=== DOCUMENT EXCERPT ===

The South African government permits international hunting.

Photographic safaris and lodge businesses were the Makuleke community’s first taste of benefits from natural resources.

The community boasts of two upmarket lodges built in the late 1990s, with one of them enjoying a record-breaking customer attraction that saw it being fully booked while its foundation was being laid. 

Notably, the Makuleke community’s love for natural resources conservation (including wildlife) was shown by its opting not to settle on the land (Pafuri Triangle) inside the Kruger National Park from where their ancestors were forcibly removed in 1969, but reclaimed it in the late 1990s in post-independence South Africa. 

Instead of using their reclaimed land for permanent human settlements and agricultural activities, they chose to use it for photographic tourism and lodge businesses. 

However, they continue to hear that other Southern African communities co-existing with wildlife are benefitting from both photographic tourism and lodge business, including international hunting that comparatively generates more revenue.

They also learnt with great interest that a busload of photographic tourists staying in a lodge for two weeks brings less income than income generated by a single international hunter coming to hunt and stay for the same period.

=== STUDY MATERIAL ===

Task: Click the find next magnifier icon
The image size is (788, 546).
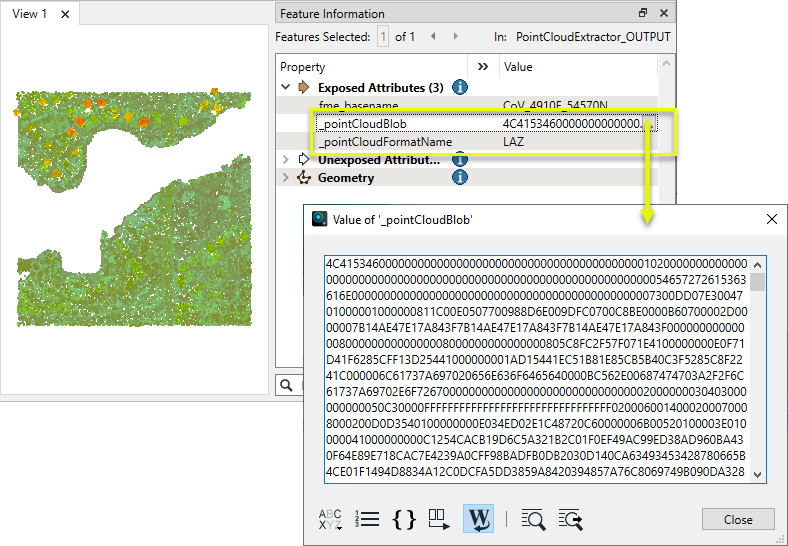Action: pos(571,519)
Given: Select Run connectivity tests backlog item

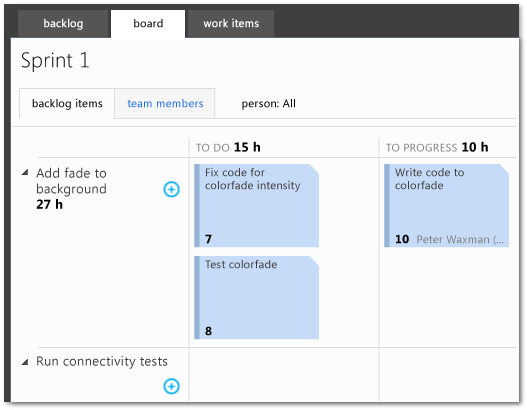Looking at the screenshot, I should tap(102, 362).
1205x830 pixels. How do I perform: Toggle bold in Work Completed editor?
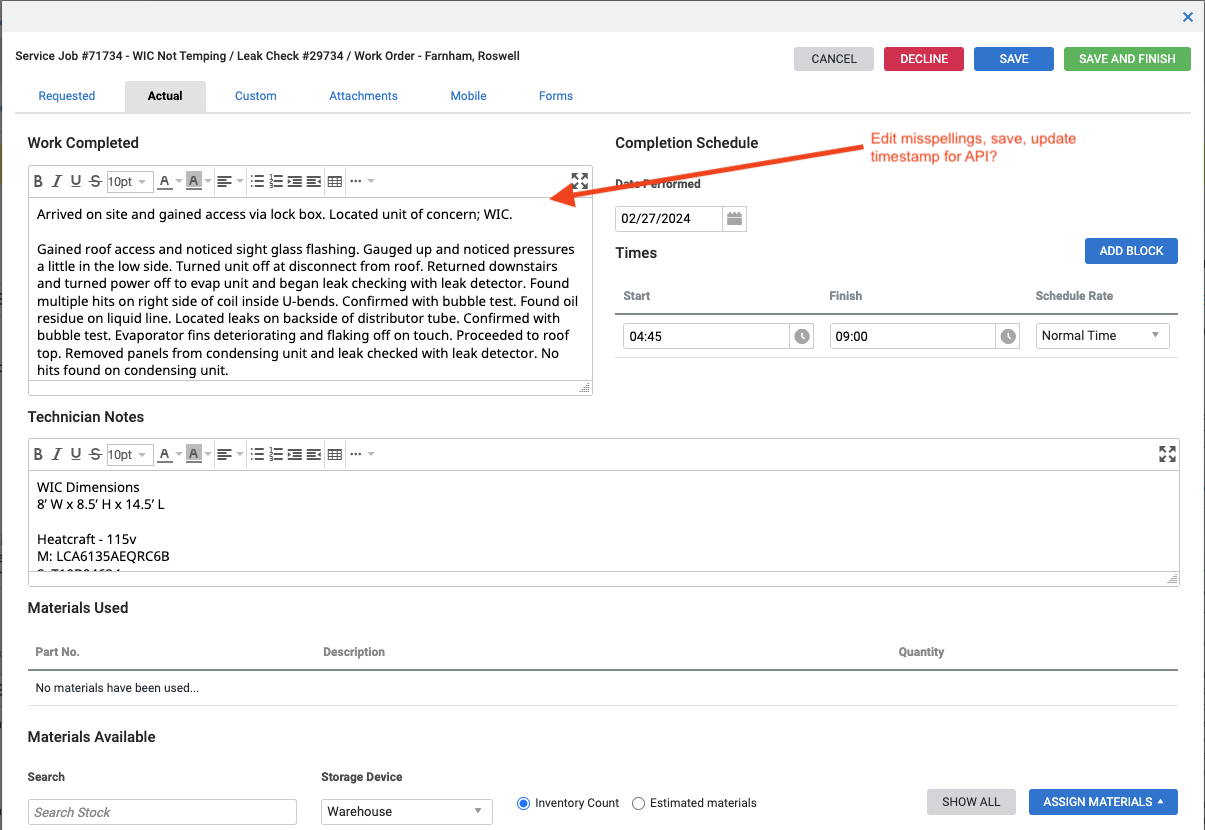[x=38, y=181]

===

# USING THE INFORMATION
a: The text on the Makuleke community says the community showed its love for natural resources conservation. Explain in one to three sentences what showed this.
b: Decide whether each statement agrees with the text on the Makuleke community. Answer yes or no, and quote the deciding words of the text.
(i) The Makuleke community's ancestors were forcibly removed from the Pafuri Triangle in 1969.
(ii) The community uses its reclaimed land for agricultural activities.
(iii) The community has three upmarket lodges.
c: Pick up the text on the Makuleke community after its last sentence and continue it.

# ANSWERS BY ITEM NUMBER
a: The community chose not to settle on the Pafuri Triangle land inside the Kruger National Park after reclaiming it in the late 1990s. It did not use the land for permanent human settlements and agricultural activities. Instead, it used the land for photographic tourism and lodge businesses.

b:
(i) Yes: "from where their ancestors were forcibly removed in 1969"
(ii) No: "Instead of using their reclaimed land for permanent human settlements and agricultural activities, they chose to use it for photographic tourism and lodge businesses."
(iii) No: "The community boasts of two upmarket lodges built in the late 1990s"

c:
Besides bringing comparatively more money to a hunting community, the single international hunter also has a comparatively far less impact on the environment. 

In contrast, the busload tourists have a far greater impact on the environment, and bring far less income than that which is brought by a single international hunter.

Over the years, the Makuleke community leaders and residents have been continuously bombarded with international hunting benefits information, including at a recent workshop in the Limpopo Province.

They have now decided that it is high time that they started enjoying the same international hunting benefits being enjoyed by their counterparts from countries like Botswana, where hunting communities generate multi-million pulas annually from international hunting, and use the income to support community conservation and developmental initiatives.

Elsewhere, in Southern Africa, their Zimbabwean counterparts recently told them that hunted crocodiles, elephants, baboons, monkeys, leopards, buffaloes and lions are sending their children to school, and then to university, where they graduate and lift themselves and their families out of poverty. 

The schools that are funded by hunting revenue have produced graduates in finance, medicine, nursing, teaching and
engineering.

Some of these university graduates have already been poached by Western countries, such as the United Kingdom, which ironically continues to oppose international hunting. 

Elsewhere, Botswana and Namibian hunting communities recently issued powerful international hunting industry endorsement statements. 

“Wildlife hunting revenue has built a four-star lodge and community store, created employment and made us see the need to conserve not only wildlife but also its habitat,” said Claudia Nchunga of Botswana’s wildlife-rich Chobe district. 

“Therefore, hunting is promoting conservation and development in our community.”

In a Namibian hunting community, wildlife impressively ‘argued’ that it has greater value than cattle production, and won.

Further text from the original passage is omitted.